Riassumendo: l’ideologia intensa ti rovina la mente. Più la urli, più la fissi dentro di te. E piano piano, ti ritrovi il cervello ridotto a cavolo.
La finanza non è una curva da stadio.
Tifare non serve a nulla, e se affrontata con lo spirito da ultras, l’unico risultato sicuro è quello di confondere le idee.
CONCLUSIONI
Come hai letto ecco spiegato perché l’investitore retail è una bestia. Anzi, per citare il prof. Coletti, una bestia immonda. 😁
La verità è che dentro di noi lo siamo tutti, un po’ bestie. Vogliamo fare quello che vogliamo noi, anche se ci dicono che è sbagliato.
Io stesso, riguardando ai principali errori negli investimenti che ho commesso in passato (e credimi, sono parecchi), non posso fare a meno di pensare: “ma lo sapevo che non dovevo fare così”.
Eppure l’ho fatto lo stesso… e ne ho pagato le conseguenze.
È la natura umana: a volte abbiamo bisogno di sbatterci la testa per capire, proprio come quando da bambini i genitori ci ripetevano “non farlo” e noi, ovviamente, lo facevamo lo stesso.
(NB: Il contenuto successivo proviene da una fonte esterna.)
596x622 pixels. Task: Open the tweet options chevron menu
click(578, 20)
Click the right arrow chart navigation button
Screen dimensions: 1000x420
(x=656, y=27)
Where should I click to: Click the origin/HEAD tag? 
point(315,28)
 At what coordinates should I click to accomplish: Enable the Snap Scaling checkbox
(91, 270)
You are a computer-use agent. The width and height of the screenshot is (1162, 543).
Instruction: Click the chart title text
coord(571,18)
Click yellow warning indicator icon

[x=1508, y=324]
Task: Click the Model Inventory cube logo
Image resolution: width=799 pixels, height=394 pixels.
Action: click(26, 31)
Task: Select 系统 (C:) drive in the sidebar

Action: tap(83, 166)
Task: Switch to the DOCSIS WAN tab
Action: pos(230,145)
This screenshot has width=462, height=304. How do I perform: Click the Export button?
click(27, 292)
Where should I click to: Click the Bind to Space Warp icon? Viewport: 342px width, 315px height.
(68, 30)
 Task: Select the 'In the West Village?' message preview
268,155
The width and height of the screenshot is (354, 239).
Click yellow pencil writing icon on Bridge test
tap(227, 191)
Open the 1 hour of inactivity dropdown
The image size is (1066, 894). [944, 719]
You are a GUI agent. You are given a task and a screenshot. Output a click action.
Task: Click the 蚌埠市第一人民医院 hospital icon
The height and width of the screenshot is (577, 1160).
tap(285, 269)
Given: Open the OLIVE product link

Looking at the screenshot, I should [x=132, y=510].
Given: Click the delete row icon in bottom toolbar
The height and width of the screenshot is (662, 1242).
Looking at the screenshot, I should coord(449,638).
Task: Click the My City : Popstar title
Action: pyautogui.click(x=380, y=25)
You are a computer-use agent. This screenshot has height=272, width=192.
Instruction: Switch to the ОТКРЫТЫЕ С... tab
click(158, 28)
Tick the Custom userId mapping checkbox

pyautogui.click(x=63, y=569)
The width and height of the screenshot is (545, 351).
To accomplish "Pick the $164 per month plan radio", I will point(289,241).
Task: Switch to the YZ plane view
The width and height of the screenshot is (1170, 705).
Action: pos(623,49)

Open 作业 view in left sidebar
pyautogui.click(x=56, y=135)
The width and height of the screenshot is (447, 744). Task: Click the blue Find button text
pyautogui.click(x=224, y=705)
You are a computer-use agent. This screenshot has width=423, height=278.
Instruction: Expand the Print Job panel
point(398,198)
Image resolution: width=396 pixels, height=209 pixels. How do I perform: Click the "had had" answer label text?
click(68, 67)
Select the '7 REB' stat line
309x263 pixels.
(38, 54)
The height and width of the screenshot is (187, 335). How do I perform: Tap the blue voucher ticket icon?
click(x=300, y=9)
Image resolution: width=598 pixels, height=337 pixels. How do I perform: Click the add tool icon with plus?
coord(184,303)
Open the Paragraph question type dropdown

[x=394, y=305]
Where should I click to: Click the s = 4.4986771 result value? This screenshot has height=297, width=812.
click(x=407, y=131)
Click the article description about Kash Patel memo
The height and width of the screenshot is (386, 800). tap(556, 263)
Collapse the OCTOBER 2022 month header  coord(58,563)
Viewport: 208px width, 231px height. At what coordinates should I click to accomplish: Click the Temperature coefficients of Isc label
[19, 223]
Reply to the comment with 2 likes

Alla fine va bene così: l’importante è imparare dai propri errori. E non c’è insegnante più severo, ma anche più efficace, del mercato, quando ci presenta il conto in soldi veri.
Il presente contenuto è ai soli fini didattici e di discussione, fai le tue ricerche prima di investire (do your own research before invest).